We often say that the work done back stage is what makes the show spectacular.  All of the “less important” things are essential for any one thing to work at its highest potential, and that is no exception for the human body.  When we think of nice legs, perhaps quads, calves, and glutes come to mind, but let’s not forget about the less talked about muscles like the inner thigh and hamstring.

While on your side, hold onto the inside of your ankle with your top hand and prop your head up with the bottom hand.  Lift your leg and keep your feet pointing, that will help target the inner thigh rather than your quads. Make small circles going forwards 20 times, backwards 20 times and then small pulses 20 times.  Feel free to add ankle weights to challenge yourself a little bit on round two!

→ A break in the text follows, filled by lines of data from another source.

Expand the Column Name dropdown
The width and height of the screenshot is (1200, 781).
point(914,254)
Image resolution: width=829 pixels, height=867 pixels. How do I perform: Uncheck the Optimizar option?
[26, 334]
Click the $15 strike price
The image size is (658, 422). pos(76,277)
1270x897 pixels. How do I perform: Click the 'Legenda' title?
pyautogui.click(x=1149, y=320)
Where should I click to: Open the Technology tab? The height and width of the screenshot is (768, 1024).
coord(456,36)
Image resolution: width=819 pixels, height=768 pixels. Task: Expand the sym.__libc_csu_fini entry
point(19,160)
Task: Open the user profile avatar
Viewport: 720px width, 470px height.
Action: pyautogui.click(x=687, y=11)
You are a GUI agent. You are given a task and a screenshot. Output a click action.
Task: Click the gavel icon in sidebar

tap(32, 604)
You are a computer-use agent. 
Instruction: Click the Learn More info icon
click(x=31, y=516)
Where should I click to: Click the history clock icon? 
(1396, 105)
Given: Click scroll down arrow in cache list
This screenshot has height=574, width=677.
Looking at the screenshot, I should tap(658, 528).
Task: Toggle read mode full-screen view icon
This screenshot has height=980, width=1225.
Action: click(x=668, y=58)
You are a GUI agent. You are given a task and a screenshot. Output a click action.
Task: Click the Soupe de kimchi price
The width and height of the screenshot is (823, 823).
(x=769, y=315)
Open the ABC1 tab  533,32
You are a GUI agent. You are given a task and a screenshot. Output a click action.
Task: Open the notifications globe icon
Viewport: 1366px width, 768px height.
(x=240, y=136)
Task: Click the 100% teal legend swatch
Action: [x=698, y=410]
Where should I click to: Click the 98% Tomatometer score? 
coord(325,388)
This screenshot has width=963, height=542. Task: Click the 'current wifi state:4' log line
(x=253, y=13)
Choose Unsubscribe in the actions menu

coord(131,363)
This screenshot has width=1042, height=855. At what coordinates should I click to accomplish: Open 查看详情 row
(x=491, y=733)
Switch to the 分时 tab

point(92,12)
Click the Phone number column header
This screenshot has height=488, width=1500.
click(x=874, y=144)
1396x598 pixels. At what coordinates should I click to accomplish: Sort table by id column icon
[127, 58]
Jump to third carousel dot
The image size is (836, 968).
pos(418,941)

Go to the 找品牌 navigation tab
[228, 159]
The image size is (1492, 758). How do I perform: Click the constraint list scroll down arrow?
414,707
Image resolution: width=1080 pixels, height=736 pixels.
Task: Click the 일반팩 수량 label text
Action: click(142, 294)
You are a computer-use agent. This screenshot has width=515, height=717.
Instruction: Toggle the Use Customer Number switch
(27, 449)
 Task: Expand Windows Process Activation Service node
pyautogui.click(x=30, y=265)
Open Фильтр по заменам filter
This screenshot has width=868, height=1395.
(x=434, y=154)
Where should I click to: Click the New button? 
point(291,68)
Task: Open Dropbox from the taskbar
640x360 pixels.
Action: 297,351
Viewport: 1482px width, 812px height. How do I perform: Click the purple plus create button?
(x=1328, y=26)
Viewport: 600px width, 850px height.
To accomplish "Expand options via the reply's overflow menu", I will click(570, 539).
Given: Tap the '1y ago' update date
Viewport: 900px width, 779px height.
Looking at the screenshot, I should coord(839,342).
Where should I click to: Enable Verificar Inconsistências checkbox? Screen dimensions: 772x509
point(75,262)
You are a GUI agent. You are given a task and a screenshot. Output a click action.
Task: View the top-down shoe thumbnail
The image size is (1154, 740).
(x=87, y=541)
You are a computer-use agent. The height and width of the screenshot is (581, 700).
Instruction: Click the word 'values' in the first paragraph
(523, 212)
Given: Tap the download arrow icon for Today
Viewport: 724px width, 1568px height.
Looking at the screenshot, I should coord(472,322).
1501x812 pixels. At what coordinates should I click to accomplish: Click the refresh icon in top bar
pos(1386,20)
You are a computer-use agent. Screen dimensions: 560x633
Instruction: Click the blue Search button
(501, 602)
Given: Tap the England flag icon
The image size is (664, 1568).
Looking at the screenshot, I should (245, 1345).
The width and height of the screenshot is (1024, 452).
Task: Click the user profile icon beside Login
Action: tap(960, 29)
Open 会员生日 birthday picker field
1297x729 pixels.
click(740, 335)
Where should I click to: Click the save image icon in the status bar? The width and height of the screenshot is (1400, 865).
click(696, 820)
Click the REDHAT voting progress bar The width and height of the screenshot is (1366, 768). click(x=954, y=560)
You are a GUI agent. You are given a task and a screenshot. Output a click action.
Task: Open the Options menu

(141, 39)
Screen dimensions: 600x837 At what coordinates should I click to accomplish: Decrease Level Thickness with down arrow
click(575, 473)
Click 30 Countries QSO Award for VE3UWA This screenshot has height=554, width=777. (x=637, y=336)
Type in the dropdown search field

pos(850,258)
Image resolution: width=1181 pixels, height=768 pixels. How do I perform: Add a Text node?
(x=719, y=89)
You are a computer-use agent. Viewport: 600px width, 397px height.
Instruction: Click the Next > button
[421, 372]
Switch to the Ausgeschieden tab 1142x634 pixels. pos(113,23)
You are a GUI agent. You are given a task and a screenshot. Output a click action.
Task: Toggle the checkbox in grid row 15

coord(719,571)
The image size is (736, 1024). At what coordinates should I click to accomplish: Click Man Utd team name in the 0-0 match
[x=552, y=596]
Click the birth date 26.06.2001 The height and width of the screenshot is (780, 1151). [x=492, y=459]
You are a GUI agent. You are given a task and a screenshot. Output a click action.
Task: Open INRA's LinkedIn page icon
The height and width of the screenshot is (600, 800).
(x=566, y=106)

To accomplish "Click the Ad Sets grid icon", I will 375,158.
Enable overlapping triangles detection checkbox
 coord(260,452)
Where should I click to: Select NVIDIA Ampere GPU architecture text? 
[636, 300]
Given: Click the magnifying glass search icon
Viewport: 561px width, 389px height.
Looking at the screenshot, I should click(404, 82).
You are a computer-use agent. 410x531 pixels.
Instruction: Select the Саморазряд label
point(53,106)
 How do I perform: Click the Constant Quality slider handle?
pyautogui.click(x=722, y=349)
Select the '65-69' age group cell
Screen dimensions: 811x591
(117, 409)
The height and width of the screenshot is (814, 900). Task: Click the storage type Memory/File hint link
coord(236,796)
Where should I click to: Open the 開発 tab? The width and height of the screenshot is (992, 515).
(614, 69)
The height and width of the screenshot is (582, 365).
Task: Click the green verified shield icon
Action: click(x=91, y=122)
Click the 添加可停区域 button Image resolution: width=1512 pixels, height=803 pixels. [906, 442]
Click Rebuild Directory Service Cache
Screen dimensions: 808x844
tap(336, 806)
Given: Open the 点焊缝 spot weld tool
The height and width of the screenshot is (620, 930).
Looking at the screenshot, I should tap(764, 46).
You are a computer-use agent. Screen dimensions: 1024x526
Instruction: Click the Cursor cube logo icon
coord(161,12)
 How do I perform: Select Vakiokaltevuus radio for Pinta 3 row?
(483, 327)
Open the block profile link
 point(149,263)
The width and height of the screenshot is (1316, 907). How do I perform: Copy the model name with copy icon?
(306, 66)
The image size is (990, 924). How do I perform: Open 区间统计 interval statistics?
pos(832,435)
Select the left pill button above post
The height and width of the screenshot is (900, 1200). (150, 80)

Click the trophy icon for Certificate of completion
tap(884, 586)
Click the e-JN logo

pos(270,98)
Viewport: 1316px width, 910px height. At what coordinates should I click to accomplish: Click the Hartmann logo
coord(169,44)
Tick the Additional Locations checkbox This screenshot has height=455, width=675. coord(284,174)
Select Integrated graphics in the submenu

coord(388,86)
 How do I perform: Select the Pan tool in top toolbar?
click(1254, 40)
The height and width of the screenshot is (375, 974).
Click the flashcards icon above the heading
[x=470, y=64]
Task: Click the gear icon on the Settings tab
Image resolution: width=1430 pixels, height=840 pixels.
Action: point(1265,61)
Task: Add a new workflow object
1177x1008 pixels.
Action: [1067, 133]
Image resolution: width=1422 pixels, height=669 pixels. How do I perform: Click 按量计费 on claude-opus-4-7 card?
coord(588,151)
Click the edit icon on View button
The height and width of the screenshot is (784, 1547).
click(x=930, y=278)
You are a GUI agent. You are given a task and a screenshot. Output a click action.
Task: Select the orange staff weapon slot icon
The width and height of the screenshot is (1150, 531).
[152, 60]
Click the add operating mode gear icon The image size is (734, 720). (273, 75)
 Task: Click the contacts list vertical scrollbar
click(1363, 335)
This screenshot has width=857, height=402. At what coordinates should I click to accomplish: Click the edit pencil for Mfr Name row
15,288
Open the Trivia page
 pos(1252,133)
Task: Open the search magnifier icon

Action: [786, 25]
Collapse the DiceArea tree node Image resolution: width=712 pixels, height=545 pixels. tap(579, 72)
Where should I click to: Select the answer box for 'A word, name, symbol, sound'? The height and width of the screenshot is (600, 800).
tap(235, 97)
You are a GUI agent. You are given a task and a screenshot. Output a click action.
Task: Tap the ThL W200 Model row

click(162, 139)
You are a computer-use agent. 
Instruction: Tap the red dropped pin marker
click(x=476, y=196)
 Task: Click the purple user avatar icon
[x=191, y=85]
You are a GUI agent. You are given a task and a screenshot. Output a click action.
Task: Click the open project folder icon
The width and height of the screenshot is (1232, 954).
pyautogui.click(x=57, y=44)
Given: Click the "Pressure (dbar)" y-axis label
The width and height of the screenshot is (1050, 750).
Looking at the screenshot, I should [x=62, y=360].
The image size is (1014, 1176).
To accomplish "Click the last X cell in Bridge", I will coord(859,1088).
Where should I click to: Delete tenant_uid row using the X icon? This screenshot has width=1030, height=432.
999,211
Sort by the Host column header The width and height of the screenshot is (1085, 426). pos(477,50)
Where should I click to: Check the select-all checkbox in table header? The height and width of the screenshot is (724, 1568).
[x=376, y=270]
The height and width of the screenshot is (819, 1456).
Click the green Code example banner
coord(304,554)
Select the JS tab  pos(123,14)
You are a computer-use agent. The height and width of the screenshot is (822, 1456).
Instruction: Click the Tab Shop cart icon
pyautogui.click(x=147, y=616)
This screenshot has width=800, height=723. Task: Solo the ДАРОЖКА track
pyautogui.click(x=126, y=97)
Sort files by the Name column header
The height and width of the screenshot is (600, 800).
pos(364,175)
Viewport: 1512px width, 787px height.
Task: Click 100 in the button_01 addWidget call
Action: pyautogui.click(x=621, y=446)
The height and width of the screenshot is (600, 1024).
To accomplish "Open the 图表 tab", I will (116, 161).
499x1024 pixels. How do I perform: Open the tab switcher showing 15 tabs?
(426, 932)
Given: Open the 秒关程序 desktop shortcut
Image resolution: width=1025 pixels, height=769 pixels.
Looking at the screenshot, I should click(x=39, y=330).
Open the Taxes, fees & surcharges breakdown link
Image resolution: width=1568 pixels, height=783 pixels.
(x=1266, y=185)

Rest your back and hips on the ground and keep your arms on the floor for support.  Place your heels on top of the stability ball with your legs extended.  Lift your hips, keep your core engaged.  Keeping your feet on the ball, bring the ball towards your body and back out to your starting position.  Make sure to keep your hips lifted the whole time. Try three sets of 20 reps.

Power for speed and stopping in bikes, cars, and boats mostly comes from the rear; the same applies to our bodies.  Don’t neglect the less flashy muscles; they are crucial for optimal performance, and remember, the hamstrings are the elevator to the booty.